What I'm Reading, Vol. Eighteen

Tuesday, June 03, 2014

I say that there is adventure and fun in going, but there is beauty and power in staying. Now I'm not saying don't travel! Explore your little hearts out! I sure will! But at the end of the day remember that even wildflowers need roots to survive. Staying means allowing yourself to bloom where you are planted. Staying grows relationships to deeper levels. Staying forces you to face yourself and the effects you have on others. Staying opens new realms of creativity. When running away is an easy escape, staying is brave. Staying is an adventure within itself. So don't let the world tell you that where you are isn't cool/hipster/trendy/adventurous enough. Because you have the power to make a place beautiful - imperfections and all.

Analog (via Alphabet)
In our home, analog -- of the vintage, rummaged-in-a-thrift-shop variety -- has become a preferred personal mode of listening.

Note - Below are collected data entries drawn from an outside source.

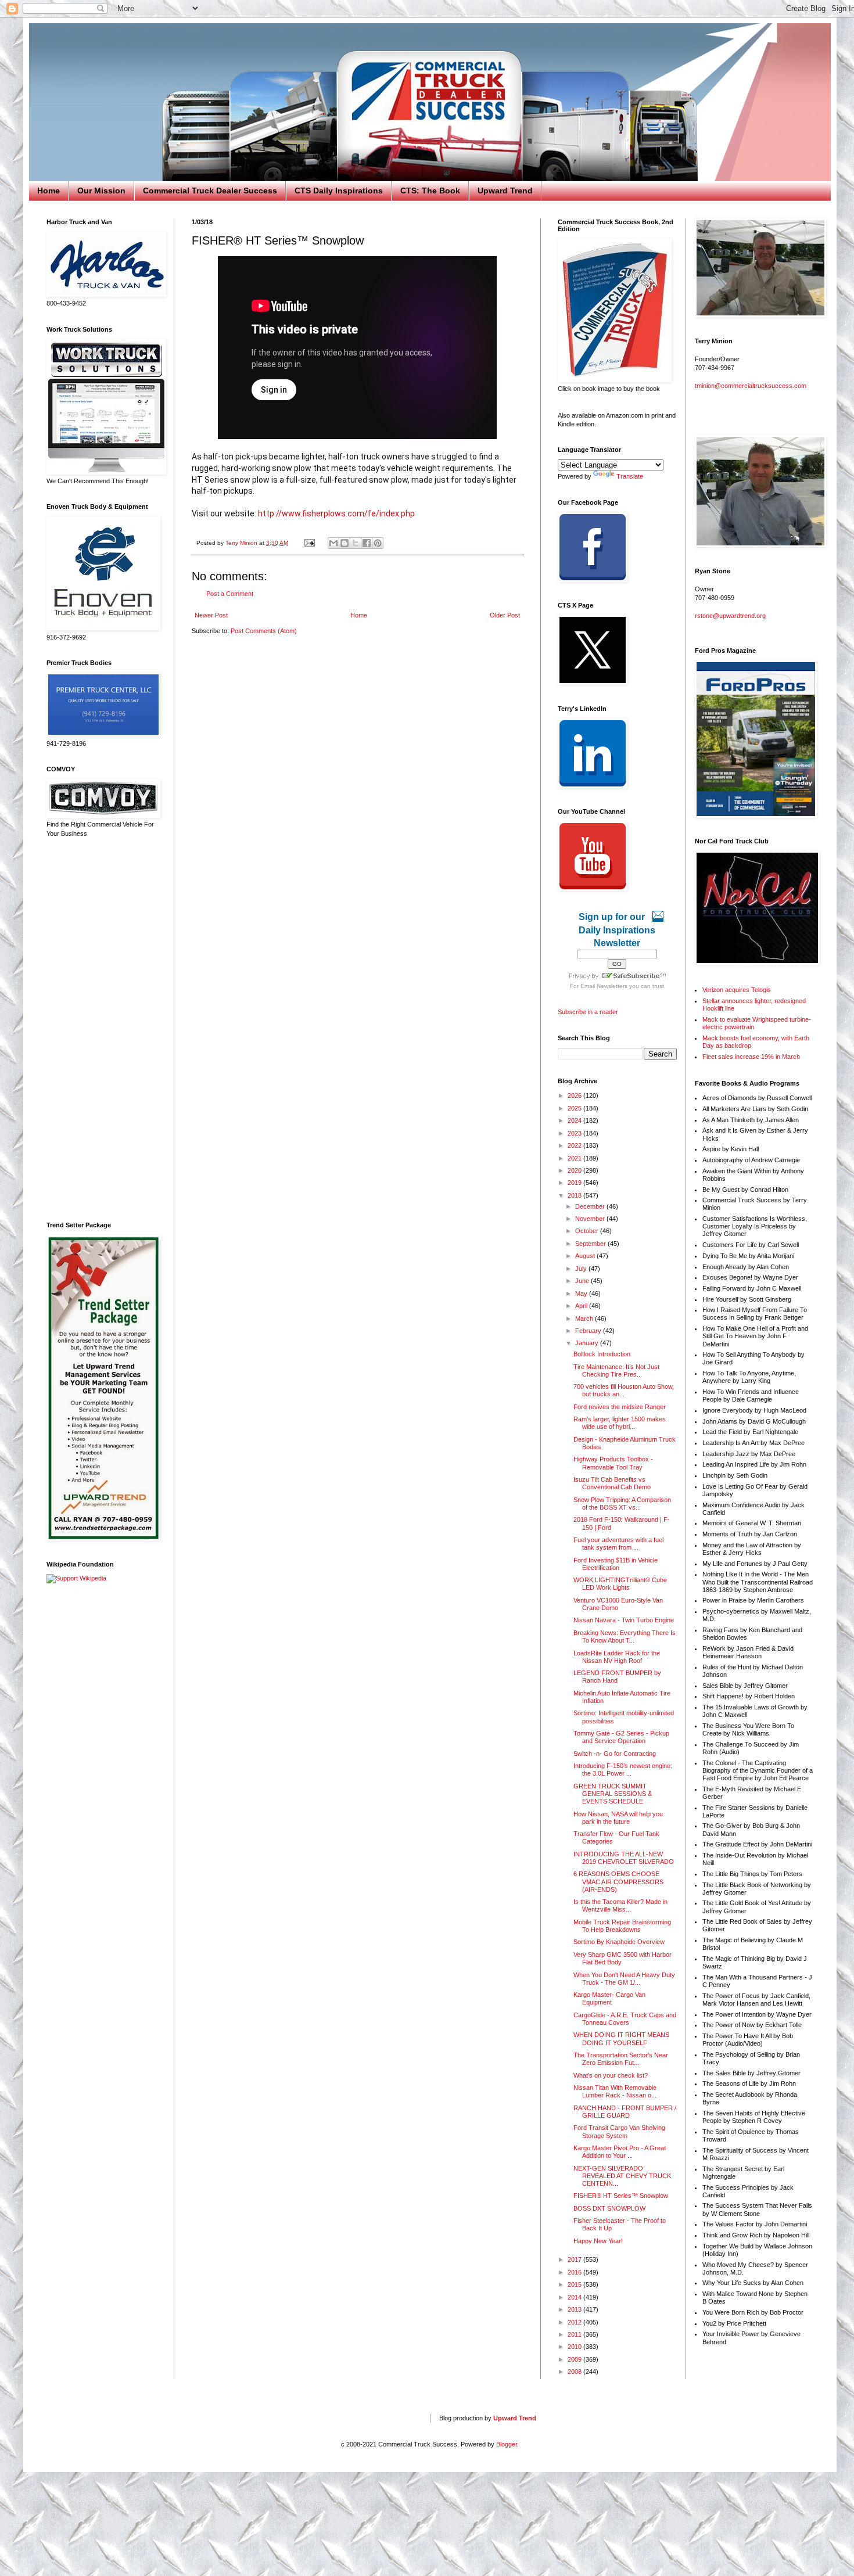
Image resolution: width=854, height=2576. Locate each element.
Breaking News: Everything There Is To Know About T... (624, 1636)
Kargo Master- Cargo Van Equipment (609, 1998)
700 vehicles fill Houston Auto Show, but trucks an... (623, 1390)
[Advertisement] (101, 1030)
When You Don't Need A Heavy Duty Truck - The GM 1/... (624, 1978)
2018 (575, 1195)
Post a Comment (229, 593)
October (587, 1230)
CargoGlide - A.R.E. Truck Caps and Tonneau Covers (624, 2018)
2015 (575, 2284)
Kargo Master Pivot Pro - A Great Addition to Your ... (619, 2151)
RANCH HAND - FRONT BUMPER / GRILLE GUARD (624, 2111)
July (582, 1268)
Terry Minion (242, 543)
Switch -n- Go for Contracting (614, 1753)
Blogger (506, 2444)
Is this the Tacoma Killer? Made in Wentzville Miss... (620, 1905)
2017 (575, 2259)
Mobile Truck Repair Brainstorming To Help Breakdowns (622, 1925)
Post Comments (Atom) (264, 630)
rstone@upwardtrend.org (730, 615)
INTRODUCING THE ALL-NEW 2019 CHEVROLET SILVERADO (623, 1858)
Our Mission (101, 190)
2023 (575, 1133)
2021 (575, 1158)
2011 (575, 2334)
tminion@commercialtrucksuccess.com (750, 385)
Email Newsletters (603, 986)
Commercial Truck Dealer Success (210, 190)
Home (48, 190)
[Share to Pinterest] (377, 543)
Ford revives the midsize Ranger (619, 1406)
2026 (575, 1095)
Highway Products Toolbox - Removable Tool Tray (613, 1463)
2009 (575, 2359)
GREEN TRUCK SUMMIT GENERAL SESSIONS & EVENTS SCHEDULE (612, 1794)
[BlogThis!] (344, 543)
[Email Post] (309, 543)
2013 (575, 2309)
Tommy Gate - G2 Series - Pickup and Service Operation (621, 1737)
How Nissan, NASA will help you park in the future (618, 1817)
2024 (575, 1120)
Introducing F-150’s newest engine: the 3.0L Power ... (622, 1769)
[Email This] (333, 543)
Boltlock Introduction (601, 1353)
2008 (575, 2371)
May (582, 1293)
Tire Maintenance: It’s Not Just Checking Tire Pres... (616, 1370)
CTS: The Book (430, 190)
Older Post (505, 615)
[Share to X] (355, 543)
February (589, 1330)
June (583, 1280)
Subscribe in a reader (588, 1011)
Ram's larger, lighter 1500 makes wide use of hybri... (619, 1422)
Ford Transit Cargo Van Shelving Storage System (619, 2131)
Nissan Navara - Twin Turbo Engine (623, 1619)
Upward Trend (505, 190)
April (582, 1305)
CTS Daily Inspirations (339, 190)
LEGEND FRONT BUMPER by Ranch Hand (617, 1676)
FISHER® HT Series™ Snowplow (620, 2195)
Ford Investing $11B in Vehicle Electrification (615, 1564)
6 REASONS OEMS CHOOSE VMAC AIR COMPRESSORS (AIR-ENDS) (618, 1881)
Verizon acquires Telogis (736, 989)
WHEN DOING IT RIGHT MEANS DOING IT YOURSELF (621, 2038)
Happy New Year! (598, 2240)
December (591, 1206)
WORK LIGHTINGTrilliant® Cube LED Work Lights (620, 1583)
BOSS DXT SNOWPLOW (609, 2208)
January (587, 1342)
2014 (575, 2297)
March (585, 1318)
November (591, 1218)
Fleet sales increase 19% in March (751, 1056)
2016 (575, 2272)
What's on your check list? (610, 2075)
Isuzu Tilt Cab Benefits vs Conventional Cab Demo (612, 1483)
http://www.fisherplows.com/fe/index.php (336, 513)
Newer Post (211, 615)
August (586, 1255)
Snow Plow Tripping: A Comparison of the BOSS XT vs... (622, 1503)
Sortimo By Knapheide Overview (619, 1941)
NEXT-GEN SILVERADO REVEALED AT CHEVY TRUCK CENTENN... (622, 2176)
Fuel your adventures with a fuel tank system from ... (618, 1543)
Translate (629, 476)
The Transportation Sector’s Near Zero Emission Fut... (620, 2059)
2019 (575, 1182)
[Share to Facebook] (366, 543)
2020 (575, 1170)
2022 (575, 1145)
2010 (575, 2346)
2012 (575, 2322)
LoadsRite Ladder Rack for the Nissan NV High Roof (616, 1657)
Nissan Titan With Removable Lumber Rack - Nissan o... (614, 2091)
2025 (575, 1108)
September (591, 1243)
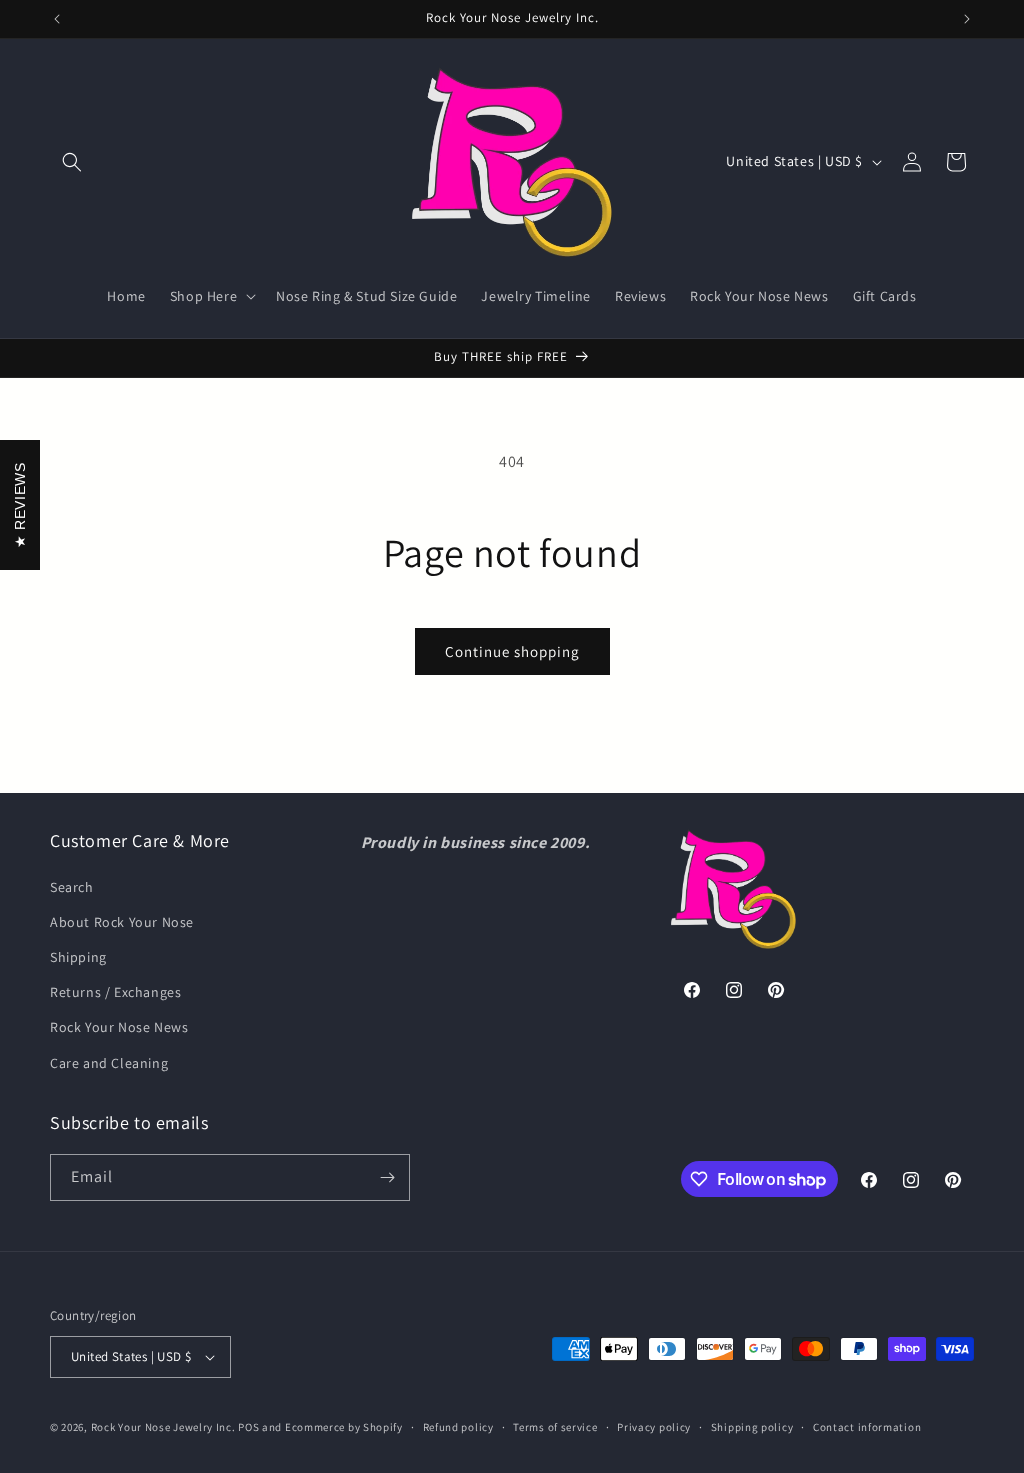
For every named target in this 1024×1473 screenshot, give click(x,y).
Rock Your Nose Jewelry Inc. (163, 1427)
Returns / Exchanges (115, 992)
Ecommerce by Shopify (344, 1427)
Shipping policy (752, 1427)
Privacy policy (654, 1427)
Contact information (867, 1427)
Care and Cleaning (109, 1063)
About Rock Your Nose (122, 922)
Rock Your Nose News (119, 1027)
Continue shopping (512, 651)
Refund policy (458, 1427)
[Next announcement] (967, 19)
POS (248, 1427)
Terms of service (555, 1427)
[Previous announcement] (57, 19)
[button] (72, 162)
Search (72, 887)
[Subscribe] (387, 1177)
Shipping (78, 957)
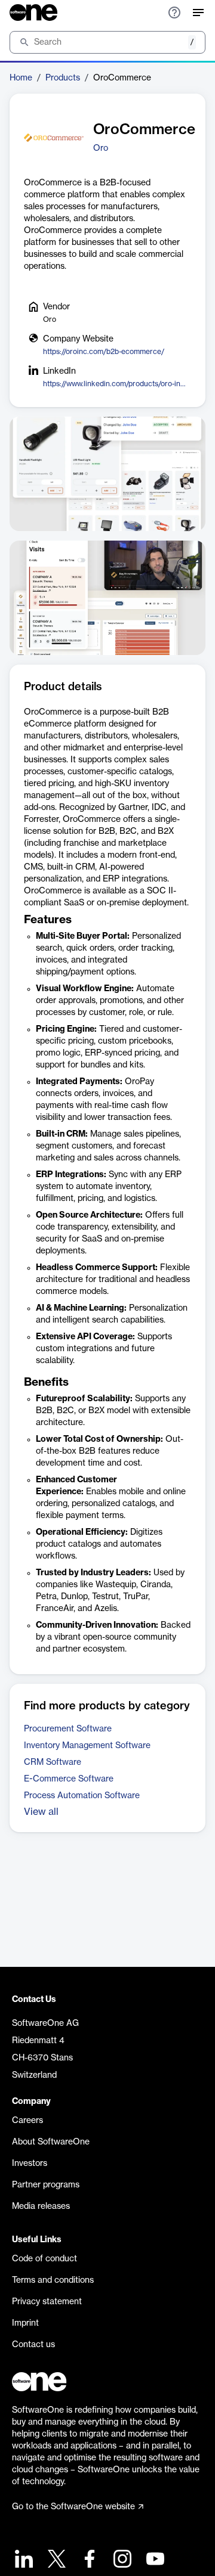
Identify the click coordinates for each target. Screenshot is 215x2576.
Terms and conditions (53, 2280)
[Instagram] (120, 2560)
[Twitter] (55, 2560)
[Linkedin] (22, 2560)
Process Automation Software (82, 1796)
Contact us (33, 2345)
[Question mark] (174, 12)
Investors (29, 2163)
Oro (100, 148)
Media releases (41, 2206)
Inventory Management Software (87, 1746)
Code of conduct (44, 2259)
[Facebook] (88, 2560)
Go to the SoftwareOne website (73, 2507)
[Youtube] (153, 2560)
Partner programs (45, 2185)
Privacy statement (47, 2302)
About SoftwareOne (51, 2142)
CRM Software (52, 1762)
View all (41, 1812)
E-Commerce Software (68, 1779)
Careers (27, 2120)
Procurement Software (68, 1729)
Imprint (25, 2323)
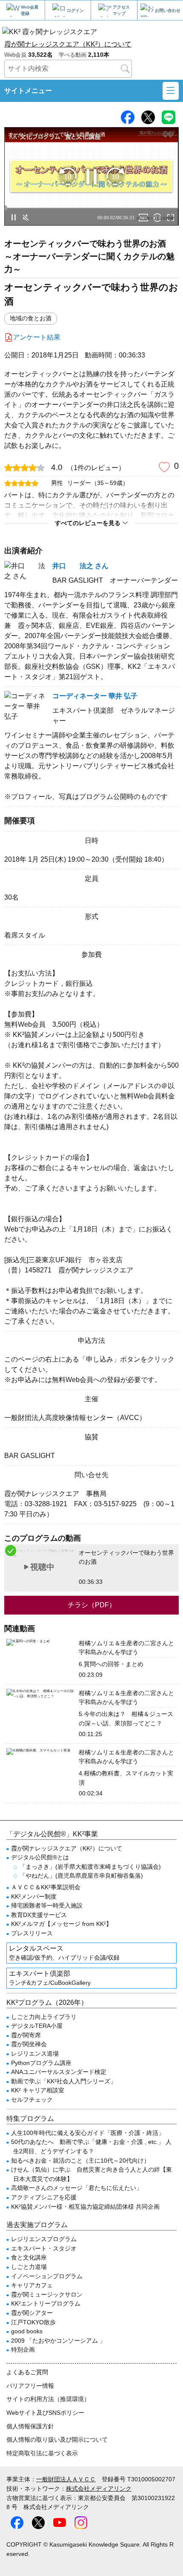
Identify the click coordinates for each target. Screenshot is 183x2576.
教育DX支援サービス (39, 1914)
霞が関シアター (32, 2312)
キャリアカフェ (32, 2285)
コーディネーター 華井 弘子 (94, 696)
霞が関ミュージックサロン (47, 2294)
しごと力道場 (29, 2266)
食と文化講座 (29, 2257)
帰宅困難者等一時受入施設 (47, 1905)
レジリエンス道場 (35, 2053)
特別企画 (23, 2349)
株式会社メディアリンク (99, 2488)
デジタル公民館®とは (40, 1857)
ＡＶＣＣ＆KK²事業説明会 (45, 1887)
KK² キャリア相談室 (37, 2090)
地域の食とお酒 (30, 318)
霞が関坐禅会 (29, 2044)
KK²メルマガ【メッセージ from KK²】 (61, 1923)
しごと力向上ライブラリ (44, 2016)
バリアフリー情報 (30, 2385)
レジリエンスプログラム (44, 2239)
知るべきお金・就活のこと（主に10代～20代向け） (80, 2160)
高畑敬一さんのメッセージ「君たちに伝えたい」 (76, 2187)
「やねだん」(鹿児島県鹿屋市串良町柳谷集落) (81, 1875)
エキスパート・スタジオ (44, 2248)
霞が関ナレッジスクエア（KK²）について (68, 44)
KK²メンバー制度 (34, 1896)
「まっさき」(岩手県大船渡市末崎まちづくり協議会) (90, 1866)
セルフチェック (32, 2099)
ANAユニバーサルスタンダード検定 (58, 2071)
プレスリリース (32, 1933)
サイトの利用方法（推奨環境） (48, 2399)
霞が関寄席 (26, 2035)
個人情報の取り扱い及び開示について (57, 2439)
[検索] (125, 68)
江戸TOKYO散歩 (33, 2322)
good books (27, 2331)
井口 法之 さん (80, 565)
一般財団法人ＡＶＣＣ (66, 2479)
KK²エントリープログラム (45, 2303)
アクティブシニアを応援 (44, 2197)
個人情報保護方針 (30, 2426)
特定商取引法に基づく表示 (42, 2453)
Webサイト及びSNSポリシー (45, 2412)
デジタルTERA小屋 (37, 2025)
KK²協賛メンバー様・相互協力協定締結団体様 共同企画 (85, 2206)
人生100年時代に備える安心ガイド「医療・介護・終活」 (87, 2132)
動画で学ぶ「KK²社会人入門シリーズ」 (63, 2081)
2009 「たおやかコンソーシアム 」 (58, 2340)
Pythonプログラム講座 (41, 2062)
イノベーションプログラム (47, 2276)
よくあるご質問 (27, 2372)
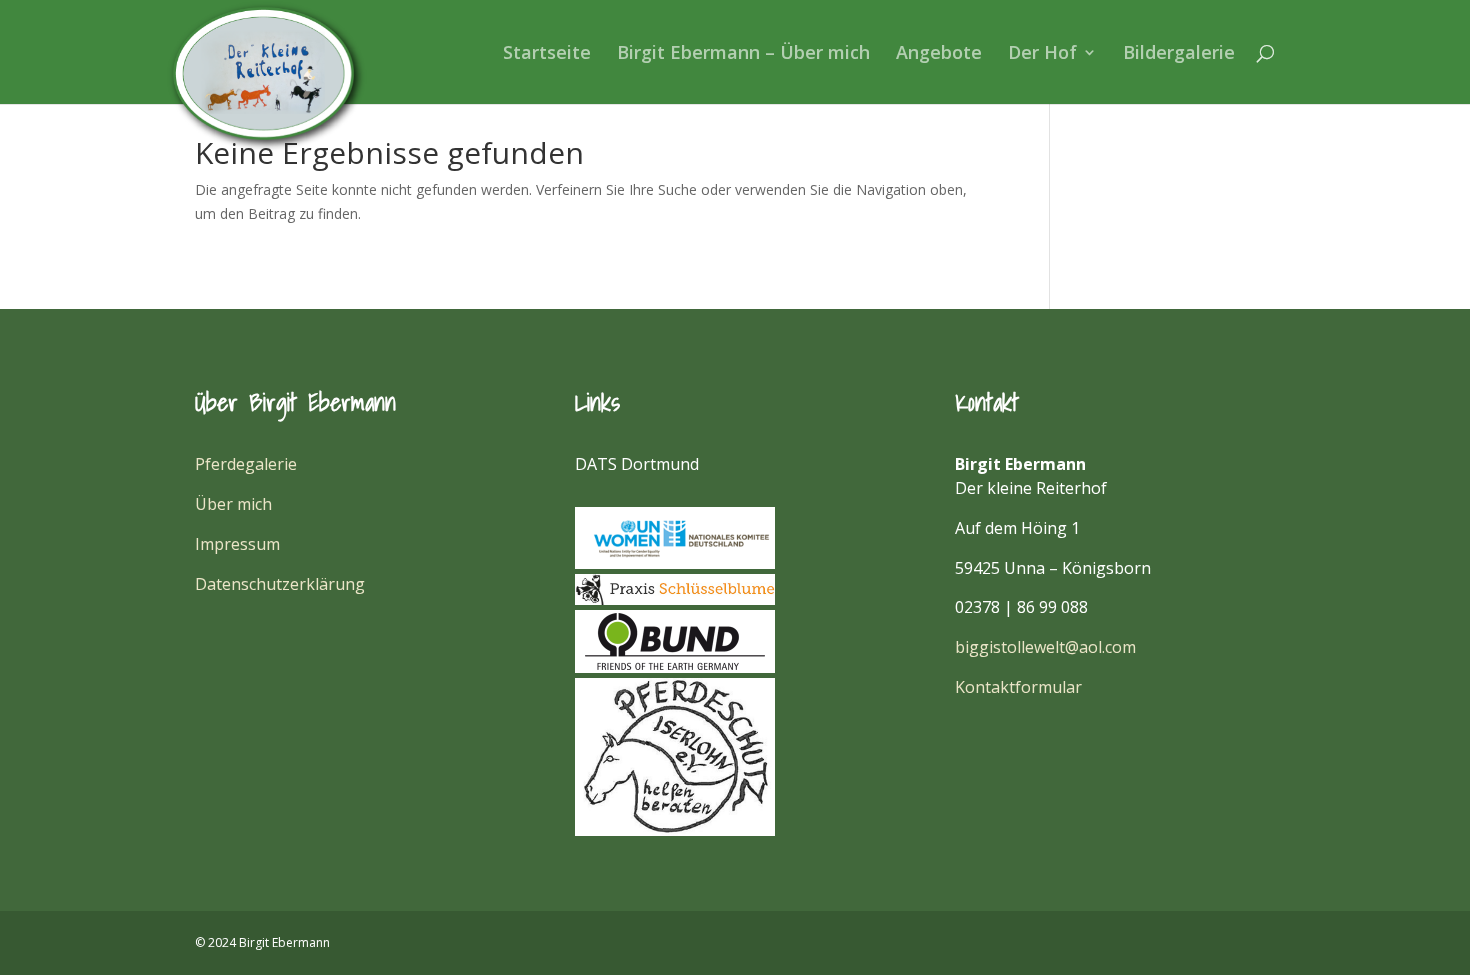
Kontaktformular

There is something rather satisfying in the slow search for a treasure of a record, cradling its weight in one's hands on the trip back, unraveling at home from the outside elements, pouring a drink, and unsheathing a newly acquired gem, letting it settle, quite literally, into its grooves as you settle into your own. Music, in an analog context, becomes more of an event: the large, black circle of vinyl carries so much more heft, feeling and a sense of the artists behind it than, say, simply pressing play on a touchscreen. In a time of digital, instant gratification, analog, by comparison, slows and commands our attention as we wait for our cue that it's time to flip the record over for the other side, for another half hour or so of music as a tactile, livable experience.

Even though times have drastically changed from the good ol' days when travel was considered luxurious, people are still fascinated with flight attendants. Today it's far from glamorous, but there's still something about it that makes those of us who do it continue to spread our wings and fly. Once a flight attendant, always a flight attendant. And no matter how hard we might try to explain it, nobody else seems to quite get what we do. I've been married for 10 years and my husband still has trouble understanding my schedule. So in a way maybe we are a special group. But not because we want to be.